While the result isn’t perfect (the shoulders are too wide), I’ve been wearing it a ton–the linen is just right for these warm days, and the lightweight fabric that was totally wrong for the Fiore skirt makes a lot more sense as a top. The next version, also made from linen, is similar, just taken in a bit at the side seams. I basically wear it whenever I can. It reminds me of the Grainline Hadley tank, but the facing on the Hadley always pops out and bugs me. The Sway uses an all-in-one facing, which entails a little more work but is much more secure. I think this little exercise has yielded a fitting insight, which is that my shoulders and upper bust, unlike the rest of me, are not actually notably wide. This explains some of the fitting issues I’ve encountered.

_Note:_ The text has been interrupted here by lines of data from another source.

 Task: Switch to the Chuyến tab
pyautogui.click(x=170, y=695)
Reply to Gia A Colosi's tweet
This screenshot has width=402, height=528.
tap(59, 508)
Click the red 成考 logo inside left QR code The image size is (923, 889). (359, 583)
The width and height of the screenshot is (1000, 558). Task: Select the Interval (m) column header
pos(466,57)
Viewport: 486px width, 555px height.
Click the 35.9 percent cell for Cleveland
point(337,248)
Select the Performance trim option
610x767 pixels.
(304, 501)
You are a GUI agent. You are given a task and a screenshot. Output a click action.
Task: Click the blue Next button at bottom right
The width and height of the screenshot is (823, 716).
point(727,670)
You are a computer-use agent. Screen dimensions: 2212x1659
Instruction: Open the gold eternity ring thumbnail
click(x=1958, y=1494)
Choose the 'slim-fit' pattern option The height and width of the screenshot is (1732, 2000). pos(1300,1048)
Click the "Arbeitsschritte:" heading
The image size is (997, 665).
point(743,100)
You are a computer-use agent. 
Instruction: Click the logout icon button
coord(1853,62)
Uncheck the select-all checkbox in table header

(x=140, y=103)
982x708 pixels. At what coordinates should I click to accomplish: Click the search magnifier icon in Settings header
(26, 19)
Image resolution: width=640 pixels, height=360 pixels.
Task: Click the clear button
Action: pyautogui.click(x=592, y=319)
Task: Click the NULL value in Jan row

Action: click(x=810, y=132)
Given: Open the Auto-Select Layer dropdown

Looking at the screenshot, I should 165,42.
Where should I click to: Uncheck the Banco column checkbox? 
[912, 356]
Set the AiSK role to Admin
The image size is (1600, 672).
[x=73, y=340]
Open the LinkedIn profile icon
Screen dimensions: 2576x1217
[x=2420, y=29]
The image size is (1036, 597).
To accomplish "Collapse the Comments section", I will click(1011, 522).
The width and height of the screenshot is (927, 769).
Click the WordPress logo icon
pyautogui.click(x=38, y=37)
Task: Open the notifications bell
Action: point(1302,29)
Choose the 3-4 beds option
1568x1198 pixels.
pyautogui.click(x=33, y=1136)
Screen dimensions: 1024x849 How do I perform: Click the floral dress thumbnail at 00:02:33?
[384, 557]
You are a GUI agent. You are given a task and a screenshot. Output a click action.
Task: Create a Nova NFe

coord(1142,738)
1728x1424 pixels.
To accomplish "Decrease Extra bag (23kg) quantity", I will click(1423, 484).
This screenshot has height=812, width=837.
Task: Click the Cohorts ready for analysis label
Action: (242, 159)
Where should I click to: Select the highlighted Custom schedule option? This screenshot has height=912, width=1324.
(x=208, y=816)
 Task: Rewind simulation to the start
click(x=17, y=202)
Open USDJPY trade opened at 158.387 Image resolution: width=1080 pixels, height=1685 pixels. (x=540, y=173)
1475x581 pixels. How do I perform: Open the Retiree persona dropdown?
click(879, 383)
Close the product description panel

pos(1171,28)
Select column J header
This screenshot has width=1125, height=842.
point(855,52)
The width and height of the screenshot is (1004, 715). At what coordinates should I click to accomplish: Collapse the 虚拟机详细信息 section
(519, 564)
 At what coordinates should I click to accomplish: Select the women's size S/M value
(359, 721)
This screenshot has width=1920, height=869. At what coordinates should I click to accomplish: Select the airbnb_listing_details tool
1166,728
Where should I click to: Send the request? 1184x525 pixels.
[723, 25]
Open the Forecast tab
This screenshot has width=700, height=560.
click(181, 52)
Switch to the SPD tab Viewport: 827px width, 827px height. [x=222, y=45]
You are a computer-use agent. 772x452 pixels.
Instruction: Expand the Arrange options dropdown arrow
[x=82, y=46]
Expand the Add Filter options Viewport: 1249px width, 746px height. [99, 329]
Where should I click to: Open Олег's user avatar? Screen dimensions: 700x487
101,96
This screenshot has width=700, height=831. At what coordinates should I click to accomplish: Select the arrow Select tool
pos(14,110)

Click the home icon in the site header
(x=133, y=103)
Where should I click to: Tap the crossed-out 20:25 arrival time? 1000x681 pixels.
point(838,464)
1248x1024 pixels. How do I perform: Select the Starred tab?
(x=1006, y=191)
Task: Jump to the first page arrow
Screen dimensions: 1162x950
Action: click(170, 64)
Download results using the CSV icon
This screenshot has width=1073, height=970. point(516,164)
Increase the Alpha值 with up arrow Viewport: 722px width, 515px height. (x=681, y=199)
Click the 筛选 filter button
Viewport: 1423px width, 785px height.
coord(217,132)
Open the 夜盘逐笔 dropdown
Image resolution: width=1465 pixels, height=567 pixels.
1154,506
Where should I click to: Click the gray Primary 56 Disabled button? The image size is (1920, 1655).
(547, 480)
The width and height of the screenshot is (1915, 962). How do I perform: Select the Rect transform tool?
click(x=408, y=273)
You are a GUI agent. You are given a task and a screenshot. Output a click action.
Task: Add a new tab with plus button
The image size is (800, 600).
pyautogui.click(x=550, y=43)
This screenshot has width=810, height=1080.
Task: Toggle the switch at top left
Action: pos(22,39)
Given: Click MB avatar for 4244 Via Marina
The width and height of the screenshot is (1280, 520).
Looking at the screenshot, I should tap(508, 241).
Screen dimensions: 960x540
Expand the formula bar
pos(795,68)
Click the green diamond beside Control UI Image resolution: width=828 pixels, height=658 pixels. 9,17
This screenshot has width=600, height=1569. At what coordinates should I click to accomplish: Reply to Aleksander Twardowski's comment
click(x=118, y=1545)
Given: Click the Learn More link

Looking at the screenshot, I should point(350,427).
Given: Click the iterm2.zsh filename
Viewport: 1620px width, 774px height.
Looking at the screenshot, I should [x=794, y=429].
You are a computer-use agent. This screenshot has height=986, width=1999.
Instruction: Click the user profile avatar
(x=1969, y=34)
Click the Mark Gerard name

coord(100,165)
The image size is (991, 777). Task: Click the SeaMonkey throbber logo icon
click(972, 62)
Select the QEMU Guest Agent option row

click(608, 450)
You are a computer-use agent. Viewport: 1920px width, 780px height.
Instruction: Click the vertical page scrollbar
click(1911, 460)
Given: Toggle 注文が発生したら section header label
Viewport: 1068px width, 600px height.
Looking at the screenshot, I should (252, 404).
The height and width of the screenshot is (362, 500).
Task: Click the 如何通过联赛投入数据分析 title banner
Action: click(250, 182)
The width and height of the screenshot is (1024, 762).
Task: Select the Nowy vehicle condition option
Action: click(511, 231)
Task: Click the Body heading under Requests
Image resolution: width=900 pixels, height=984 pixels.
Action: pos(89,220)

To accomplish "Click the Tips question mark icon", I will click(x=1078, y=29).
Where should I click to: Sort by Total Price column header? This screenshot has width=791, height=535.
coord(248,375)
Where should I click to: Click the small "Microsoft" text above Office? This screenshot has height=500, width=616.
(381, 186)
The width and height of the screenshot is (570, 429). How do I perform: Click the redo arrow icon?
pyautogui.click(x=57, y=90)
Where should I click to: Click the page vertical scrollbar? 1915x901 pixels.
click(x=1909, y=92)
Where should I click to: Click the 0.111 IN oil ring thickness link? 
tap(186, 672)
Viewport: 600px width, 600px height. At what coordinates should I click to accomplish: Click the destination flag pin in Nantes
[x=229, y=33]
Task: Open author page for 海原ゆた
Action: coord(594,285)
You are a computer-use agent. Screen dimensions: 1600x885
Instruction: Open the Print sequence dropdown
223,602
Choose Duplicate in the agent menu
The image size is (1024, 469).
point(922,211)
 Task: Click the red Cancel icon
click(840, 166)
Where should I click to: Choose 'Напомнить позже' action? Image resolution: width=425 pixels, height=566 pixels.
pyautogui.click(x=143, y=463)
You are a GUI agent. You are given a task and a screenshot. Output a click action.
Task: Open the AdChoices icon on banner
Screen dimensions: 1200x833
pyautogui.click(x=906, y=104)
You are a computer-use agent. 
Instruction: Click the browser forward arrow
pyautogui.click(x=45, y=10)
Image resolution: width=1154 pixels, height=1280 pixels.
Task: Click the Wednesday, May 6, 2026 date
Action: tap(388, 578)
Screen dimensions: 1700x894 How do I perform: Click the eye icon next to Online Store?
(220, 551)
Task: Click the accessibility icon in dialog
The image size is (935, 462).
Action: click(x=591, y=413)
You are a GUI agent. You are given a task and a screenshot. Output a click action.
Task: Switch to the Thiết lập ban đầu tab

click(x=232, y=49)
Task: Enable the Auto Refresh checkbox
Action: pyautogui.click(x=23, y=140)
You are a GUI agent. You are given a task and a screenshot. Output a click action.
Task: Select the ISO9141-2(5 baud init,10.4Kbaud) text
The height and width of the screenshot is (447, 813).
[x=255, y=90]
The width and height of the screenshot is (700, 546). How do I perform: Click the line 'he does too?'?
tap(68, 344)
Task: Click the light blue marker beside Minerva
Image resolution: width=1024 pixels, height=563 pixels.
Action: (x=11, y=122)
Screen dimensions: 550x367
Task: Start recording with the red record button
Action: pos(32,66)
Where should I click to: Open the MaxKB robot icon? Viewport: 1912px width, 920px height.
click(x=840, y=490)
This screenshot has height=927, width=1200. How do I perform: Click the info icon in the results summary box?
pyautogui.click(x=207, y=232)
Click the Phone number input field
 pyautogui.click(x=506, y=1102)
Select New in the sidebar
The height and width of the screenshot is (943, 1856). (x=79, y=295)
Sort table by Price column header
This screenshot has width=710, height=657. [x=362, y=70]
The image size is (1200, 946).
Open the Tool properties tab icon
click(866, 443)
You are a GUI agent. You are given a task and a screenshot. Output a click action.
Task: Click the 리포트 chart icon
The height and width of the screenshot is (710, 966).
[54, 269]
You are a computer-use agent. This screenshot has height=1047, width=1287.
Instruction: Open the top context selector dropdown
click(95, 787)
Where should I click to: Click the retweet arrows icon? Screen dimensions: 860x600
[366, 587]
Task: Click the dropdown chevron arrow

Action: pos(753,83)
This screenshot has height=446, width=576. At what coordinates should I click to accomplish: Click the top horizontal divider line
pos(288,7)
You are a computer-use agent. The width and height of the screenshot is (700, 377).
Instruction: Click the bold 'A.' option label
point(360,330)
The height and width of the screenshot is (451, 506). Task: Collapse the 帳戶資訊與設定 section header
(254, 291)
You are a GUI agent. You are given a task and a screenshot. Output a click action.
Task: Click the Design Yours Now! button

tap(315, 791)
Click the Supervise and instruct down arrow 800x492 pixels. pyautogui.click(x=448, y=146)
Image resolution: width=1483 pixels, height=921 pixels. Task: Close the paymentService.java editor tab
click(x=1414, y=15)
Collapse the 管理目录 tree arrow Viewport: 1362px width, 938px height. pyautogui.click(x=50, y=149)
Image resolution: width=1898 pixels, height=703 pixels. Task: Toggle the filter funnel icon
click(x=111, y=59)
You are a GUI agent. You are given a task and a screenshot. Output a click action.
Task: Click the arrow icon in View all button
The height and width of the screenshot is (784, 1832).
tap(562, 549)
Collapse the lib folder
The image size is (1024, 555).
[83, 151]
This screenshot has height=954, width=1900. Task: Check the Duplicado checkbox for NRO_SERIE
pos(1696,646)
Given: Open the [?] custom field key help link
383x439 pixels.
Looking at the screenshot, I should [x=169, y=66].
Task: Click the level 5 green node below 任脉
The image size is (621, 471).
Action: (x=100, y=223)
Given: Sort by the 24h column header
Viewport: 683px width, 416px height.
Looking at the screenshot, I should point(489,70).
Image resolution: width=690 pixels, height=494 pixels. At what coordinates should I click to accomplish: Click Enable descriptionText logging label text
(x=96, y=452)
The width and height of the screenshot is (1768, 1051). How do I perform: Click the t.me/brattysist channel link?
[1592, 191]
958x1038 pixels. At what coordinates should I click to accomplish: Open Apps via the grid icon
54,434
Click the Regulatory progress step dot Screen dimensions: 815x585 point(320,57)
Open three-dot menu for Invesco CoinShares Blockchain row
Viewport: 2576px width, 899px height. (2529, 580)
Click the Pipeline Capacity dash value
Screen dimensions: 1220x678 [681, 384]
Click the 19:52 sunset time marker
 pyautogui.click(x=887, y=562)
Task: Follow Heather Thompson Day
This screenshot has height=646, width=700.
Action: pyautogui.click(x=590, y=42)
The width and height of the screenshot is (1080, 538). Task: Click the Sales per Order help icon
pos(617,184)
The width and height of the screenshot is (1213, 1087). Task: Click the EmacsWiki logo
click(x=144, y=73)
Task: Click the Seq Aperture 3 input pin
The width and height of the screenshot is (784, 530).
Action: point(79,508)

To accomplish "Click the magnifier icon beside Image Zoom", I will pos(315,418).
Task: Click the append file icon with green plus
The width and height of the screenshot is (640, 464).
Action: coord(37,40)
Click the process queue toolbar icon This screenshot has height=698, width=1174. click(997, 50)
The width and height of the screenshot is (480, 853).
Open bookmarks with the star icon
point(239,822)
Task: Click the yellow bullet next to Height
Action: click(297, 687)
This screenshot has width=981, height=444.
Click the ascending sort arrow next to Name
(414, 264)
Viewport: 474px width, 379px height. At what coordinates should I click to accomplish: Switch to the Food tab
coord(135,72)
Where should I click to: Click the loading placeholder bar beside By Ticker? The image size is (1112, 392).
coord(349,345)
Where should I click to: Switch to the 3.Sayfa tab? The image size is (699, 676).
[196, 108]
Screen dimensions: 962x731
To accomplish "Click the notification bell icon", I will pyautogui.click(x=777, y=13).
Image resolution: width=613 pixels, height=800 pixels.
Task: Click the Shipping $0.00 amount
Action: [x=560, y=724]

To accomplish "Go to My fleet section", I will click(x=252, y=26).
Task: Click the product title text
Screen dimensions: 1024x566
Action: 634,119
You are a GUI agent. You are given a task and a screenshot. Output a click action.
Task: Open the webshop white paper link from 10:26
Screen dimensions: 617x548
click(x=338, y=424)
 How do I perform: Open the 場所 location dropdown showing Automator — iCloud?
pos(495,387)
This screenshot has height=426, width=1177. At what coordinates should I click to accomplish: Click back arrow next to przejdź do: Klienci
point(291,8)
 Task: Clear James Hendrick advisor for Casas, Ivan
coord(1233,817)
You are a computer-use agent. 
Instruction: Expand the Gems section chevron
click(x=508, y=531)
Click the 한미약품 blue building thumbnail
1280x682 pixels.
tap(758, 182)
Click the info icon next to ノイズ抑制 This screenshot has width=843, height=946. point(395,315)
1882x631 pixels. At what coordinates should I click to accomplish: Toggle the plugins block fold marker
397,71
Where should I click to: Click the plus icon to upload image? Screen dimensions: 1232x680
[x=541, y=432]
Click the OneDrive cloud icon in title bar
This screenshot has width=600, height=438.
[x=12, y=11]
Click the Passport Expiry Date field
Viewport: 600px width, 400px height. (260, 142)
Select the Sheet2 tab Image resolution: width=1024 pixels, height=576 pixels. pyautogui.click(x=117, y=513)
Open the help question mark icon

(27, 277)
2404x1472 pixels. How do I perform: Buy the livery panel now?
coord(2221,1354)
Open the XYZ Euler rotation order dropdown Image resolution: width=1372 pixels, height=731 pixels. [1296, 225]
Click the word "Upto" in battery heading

Finally, I felt ready to cut into the ombré silk chiffon I’d been hanging onto for about a year. Since the fabric is so sheer, I lined it with a silver satin. The silk was a bit of a hassle; it frays on a dime. I also made the mistake of trying to stabilize it with a spray starch. That might’ve been a good idea, except that it stained the silk, which was distressing. I don’t think it’s ultimately all that noticeable, but it’s annoying.

If I’m totally honest, I don’t think the dress does a whole lot for me. Maybe I’m just feeling self-conscious about pregnancy weight-gain, but I also feel like I now understand why darts and pleats are often favored over just cinching in the waist of a tunic shape. Having said that, I’m really happy that the dress came out more or less as I’d pictured it in my head, and I’m pleased that I took the time to fit it. I don’t think I’ll be using this pattern for the other fabrics I’d marked for it, however.
Cashmerette had a sale not long ago, and I purchased patterns for the Rivermont and Holyoke dresses and the Calder pants. Feeling I could use a stretchy dress with good pockets, I made up the Rivermont dress in a “paprika”-colored Tencel-spandex jersey I’d gotten off eBay. The jersey turned out to be more lightweight than I’d thought it would be, and the dress suffers a bit as a result, but I like it nevertheless, and it feels more “me” than the floaty Sway dress.

I’d like to make a second version of this in black, and I’ve gotten ahold of a beefy cotton ponte from Nick of Time textiles for that purpose. (Most of their fabric is kind of terrible, but every once in a while, there’s a diamond in the rough.) Before I get to my next Rivermont, however, I’m working on a Holyoke sundress in a beautiful quality red Tencel twill from APC Fabrics. I’d like to use it as an opportunity to really work through fitting properly, and I’m putting together a muslin now.
Dora, as always, has issued a steady stream of requests, and I made for her a Dorothy dress (for a Zoom-based family performance of The Wizard of Oz, which I realize is incredibly cheesy); a swimsuit; and two rompers, using the Peek-a-Boo Patterns Harlow romper pattern.

This stretch “performance jersey” is from Spoonflower. 
The romper includes a butterfly design, at D’s request. 
Self-drafted Dorothy dress, made from an old skirt. 
If this Art Gallery cotton knit looks familiar, I have a matching dress. I got a shower curtain to use as a Zoom background and had fun using it as a backdrop for portraits.
Somewhat unbelievably, Dora has now started sewing independently on my machine. She’s even learned to thread the thing herself, apparently. It’s kind of amazing to me, since she’s only seven, but I guess little kids are more dexterous than I might have thought. Dora being Dora, she refuses to take much instruction about seam allowances or the like, and she has a tendency to sew weirdly tiny scraps of fabric together without a pattern. (She has a huge amount of unearned confidence in her pattern-drafting skills, as in many things.) I did convince her to use a pattern to make a simple tank and skirt (no seam finishes or hemming), and her delight in her accomplishments was pretty infectious.

The quarantine has been hard on her—I know she’s lonely and confused—so it makes me happy that she’s found something that gives her such a sense of satisfaction. Although I sometimes wish she didn’t refer to it as “our” sewing machine!